We had the good fortune of connecting with Krystal Chang and we’ve shared our conversation below.
Hi Krystal, we’d love to hear more about how you thought about starting your own business?
I’ve always known that I wanted to work for myself. A few years after college I was doing free-lance design work, making furniture, and writing, but I don’t think I was fully ready for it at the time. I went to a graduate design-build program at Auburn University for a year, and then came back to LA and worked as a project manager for a construction company for seven years—my longest work stint anywhere. In job reviews, when they ask where do you see yourself in five years, I knew I wanted be on my own in five years, even if I wasn’t sure how to get there, or even what exactly I would be doing. After I quit, I got my architecture license, had a few flower jobs lined up, and a small landscape design job. All of my projects were for friends or friends-of-friends. I was always wondering if I could actually make it work—could I do flowers, landscape, and architecture all together? How do I present myself? I’ve heard that making a business last past the three year mark is the true test, and I saw that happen—that was the point where I started getting work from people who I had no connection to, who contacted me solely because of work that I had done. One thing I think is important is to create the work that you want other people to hire you to make—you need to create some version of it and put it out in the world first for people to see so they know what you can do.
Can you open up a bit about your work and career? We’re big fans and we’d love for our community to learn more about your work.
I’m trying to do work that melds the different worlds that I’ve been in—architecture, construction, landscape, flowers, art…It’s a lot of different things that are tangentially connected, and I’m trying to make everything I do into a more continuous practice. I’ve been thinking lately about how to unify flowers and spaces. It’s interesting to see how things come back—an idea that I’ve worked on before will re-surface in a new context and I can explore it further. When I started my business, I started with the idea that I wanted to create beautiful things. Not pretty things—and I think the difference is that there is another layer of meaning, that expands the immediate to a larger world. With flowers, I like to pull in other references—ecological, cultural, historical, literary, scientific. One of the reasons I work with nature is it makes you realize how many different ways there are to be in the world! In a field botany class I learned about alternation of generations – ferns and seaweed do this—one generation will look like what we think of as ferns, the next generation are microscopic spores, and the generation after that looks like ferns again. Or look up how peanuts grow! The world is constantly amazing.
Any places to eat or things to do that you can share with our readers? If they have a friend visiting town, what are some spots they could take them to?

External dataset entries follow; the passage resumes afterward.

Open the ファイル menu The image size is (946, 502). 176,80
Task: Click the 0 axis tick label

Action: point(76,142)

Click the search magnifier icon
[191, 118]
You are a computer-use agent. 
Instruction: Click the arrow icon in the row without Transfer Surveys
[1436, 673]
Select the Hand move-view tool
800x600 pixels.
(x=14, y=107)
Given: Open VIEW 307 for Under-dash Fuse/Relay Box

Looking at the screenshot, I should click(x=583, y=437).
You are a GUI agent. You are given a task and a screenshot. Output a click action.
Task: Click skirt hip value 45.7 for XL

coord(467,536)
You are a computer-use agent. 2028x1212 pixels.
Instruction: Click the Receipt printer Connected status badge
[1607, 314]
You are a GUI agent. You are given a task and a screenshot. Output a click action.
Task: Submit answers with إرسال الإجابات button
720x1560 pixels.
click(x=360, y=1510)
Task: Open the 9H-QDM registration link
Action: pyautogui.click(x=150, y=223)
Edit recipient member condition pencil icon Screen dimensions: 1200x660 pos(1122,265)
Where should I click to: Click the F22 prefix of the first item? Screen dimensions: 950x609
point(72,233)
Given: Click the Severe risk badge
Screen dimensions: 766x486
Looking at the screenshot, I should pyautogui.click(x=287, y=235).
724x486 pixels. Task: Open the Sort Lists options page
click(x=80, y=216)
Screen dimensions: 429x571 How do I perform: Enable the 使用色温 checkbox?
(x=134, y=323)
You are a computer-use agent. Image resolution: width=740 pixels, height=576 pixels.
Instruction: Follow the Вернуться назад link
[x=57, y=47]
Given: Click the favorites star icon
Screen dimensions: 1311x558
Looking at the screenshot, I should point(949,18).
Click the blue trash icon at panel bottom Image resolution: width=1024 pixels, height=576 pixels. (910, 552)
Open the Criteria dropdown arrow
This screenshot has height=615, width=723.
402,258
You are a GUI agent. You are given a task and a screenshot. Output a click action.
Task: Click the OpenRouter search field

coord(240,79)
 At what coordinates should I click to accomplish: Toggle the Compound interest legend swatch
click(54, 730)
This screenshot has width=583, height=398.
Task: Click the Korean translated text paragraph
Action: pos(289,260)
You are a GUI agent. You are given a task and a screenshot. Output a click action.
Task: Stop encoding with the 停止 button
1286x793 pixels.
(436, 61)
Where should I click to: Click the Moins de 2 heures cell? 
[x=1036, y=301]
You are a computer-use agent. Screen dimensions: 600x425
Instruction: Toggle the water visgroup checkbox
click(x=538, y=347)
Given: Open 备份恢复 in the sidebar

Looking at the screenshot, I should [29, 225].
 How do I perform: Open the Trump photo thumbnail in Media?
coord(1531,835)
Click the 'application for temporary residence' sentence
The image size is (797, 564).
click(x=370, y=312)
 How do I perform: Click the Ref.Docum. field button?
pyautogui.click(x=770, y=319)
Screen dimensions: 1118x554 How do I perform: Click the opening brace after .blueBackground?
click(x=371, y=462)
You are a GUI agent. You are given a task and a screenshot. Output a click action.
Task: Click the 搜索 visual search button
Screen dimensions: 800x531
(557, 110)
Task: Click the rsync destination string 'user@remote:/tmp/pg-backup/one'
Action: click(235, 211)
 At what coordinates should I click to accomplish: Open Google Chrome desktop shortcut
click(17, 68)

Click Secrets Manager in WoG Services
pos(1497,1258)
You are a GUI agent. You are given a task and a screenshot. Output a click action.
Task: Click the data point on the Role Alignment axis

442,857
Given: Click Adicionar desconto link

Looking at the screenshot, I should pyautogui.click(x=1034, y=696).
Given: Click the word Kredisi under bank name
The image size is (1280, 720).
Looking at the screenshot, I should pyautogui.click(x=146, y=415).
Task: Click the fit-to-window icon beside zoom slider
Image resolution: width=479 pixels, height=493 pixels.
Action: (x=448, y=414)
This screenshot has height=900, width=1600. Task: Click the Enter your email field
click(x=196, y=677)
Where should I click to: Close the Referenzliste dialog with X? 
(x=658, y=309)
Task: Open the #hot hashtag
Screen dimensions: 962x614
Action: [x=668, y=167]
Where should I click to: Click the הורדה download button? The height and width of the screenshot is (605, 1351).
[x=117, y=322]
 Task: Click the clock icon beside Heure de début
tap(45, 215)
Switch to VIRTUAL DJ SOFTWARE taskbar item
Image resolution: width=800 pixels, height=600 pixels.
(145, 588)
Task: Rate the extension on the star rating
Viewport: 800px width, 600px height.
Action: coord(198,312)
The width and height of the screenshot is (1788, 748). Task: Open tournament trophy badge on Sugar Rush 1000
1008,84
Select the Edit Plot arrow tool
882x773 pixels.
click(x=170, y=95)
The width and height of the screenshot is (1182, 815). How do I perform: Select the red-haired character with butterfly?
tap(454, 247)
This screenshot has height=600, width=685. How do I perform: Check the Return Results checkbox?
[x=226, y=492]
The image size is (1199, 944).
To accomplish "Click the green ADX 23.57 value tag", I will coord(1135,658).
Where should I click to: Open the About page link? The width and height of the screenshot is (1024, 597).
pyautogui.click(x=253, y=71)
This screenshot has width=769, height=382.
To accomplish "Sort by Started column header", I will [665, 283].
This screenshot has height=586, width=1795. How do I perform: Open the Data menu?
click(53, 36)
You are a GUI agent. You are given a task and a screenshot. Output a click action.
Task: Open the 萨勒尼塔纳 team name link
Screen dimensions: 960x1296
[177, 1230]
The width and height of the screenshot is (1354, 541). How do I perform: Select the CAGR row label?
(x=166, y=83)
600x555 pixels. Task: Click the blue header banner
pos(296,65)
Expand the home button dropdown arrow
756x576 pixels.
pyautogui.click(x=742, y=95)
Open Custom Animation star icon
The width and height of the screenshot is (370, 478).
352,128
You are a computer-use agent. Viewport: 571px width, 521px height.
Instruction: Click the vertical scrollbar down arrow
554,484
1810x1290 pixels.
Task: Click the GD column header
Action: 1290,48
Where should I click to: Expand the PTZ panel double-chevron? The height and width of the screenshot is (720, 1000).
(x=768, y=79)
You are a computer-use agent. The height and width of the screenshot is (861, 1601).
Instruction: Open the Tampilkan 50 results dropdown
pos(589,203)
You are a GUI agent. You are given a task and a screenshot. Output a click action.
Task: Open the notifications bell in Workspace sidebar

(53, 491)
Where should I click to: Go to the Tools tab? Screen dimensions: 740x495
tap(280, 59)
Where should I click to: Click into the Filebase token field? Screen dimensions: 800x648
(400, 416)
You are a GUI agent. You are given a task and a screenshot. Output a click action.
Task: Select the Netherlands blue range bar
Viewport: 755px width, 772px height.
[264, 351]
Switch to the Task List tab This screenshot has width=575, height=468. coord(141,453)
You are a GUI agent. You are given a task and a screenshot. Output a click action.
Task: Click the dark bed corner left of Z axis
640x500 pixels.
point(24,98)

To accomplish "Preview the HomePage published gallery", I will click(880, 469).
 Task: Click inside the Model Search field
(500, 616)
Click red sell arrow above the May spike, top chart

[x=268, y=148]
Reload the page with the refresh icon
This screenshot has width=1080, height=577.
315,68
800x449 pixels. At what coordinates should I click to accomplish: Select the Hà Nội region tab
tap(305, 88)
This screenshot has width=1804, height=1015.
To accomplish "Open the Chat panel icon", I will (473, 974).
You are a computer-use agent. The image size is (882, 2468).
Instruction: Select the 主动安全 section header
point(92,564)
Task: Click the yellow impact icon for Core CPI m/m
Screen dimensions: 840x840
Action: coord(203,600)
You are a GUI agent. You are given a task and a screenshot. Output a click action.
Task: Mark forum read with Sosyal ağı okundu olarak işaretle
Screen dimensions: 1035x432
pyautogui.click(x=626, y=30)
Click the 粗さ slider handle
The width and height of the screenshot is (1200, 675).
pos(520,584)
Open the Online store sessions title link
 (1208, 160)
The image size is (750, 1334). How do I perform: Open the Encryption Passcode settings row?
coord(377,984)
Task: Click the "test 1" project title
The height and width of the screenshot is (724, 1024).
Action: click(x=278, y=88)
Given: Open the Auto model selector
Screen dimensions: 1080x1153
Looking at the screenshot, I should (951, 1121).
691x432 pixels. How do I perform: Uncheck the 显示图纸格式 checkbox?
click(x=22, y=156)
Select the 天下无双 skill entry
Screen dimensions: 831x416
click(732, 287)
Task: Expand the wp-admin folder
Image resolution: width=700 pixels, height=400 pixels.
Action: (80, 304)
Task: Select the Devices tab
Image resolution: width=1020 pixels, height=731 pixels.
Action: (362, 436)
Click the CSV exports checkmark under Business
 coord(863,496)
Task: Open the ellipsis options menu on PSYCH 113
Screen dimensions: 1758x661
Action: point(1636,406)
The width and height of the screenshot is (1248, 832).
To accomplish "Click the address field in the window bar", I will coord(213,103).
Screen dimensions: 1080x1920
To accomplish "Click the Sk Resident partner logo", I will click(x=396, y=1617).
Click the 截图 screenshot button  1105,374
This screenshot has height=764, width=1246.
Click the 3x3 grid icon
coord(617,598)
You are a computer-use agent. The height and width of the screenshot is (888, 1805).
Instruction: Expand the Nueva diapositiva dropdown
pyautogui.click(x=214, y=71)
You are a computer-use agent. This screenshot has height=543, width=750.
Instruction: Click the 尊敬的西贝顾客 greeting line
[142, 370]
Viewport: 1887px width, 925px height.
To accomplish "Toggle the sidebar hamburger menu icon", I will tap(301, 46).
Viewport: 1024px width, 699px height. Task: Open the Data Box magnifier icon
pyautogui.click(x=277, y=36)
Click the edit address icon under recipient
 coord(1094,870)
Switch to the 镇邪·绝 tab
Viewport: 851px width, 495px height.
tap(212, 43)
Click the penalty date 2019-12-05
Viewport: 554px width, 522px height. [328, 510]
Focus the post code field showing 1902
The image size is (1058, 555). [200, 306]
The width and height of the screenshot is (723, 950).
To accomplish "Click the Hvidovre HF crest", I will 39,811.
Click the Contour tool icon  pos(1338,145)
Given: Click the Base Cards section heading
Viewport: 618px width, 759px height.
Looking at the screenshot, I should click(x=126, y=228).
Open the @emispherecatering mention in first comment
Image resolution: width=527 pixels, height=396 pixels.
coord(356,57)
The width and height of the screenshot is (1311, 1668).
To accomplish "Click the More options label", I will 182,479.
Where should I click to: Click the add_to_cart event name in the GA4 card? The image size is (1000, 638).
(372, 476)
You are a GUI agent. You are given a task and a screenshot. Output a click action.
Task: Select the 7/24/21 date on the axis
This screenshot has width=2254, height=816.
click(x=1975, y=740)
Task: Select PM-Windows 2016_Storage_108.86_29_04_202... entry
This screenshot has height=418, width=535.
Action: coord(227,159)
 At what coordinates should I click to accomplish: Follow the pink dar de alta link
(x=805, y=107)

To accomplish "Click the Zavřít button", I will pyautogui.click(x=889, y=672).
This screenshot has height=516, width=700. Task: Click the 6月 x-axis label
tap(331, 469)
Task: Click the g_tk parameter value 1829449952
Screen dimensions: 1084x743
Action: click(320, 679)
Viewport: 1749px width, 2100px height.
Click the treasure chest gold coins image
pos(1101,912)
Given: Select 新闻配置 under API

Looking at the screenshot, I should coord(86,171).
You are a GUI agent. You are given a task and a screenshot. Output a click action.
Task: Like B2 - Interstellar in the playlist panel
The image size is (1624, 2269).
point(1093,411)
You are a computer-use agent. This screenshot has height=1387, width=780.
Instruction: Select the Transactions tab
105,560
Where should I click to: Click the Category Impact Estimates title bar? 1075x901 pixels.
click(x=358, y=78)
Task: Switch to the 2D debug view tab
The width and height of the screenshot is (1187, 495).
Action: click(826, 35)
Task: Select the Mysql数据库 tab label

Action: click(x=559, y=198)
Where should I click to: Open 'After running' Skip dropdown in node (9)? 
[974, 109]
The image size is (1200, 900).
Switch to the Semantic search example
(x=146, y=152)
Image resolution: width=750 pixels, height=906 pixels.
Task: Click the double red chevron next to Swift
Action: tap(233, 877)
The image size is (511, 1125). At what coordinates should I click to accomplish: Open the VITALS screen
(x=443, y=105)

Drive up to Malibu, do a hike, and then pick up food from Broad Street Oyster Company and take it to Malibu Bluffs park where you can get a picnic table overlooking the ocean. Do an art and architecture tour of LA: In Downtown LA there’s the Bradbury Building, Disney Hall, The Broad, the Federal Courthouse, MOCA and the ICA. Stalk some Lautner and Case Study houses, and visit the MAK Center at the Schindler House. LACMA and the Getty, the Getty Villa, and the galleries in Chinatown and on La Cienega.
Go to Esters in Santa Monica for a wine tasting and the best grilled cheese sandwich ever. Proof Bakery for the croissant and chocolate chip cookie, but also a sandwich and piece of cake. Cherry soft serve at Wax Paper. Tsubaki for modern Japanese food and the best desserts. In Glendale, Mini Kabob for the chicken shish plate and Zhengyalov Hatz for the only thing on the menu: a flatbread stuffed with 15 herbs. Try to get a reservation at Wolvesmouth.
Shoutout is all about shouting out others who you feel deserve additional recognition and exposure. Who would you like to shoutout?
My sister! Jade Chang—she’s a writer—her novel The Wangs vs the World came out in 2016 and she’s currently working on a second novel. Early on when I started my own business she referred her friends to me for flowers and landscape design. The first wedding flowers I did was for her close friend. I go to her for business advice, from how much things should be priced to feedback on packaging designs. She has always been up for hands-on help for installations, pop-ups, weddings, etc., even making flower deliveries on Valentine’s and Mother’s Day. She recently helped me install the show that’s currently on view at ESMoA, where I had her stringing flowers and nailing leaves to the wall. I trust her eye, she’s always upbeat, and I can pay her in snacks!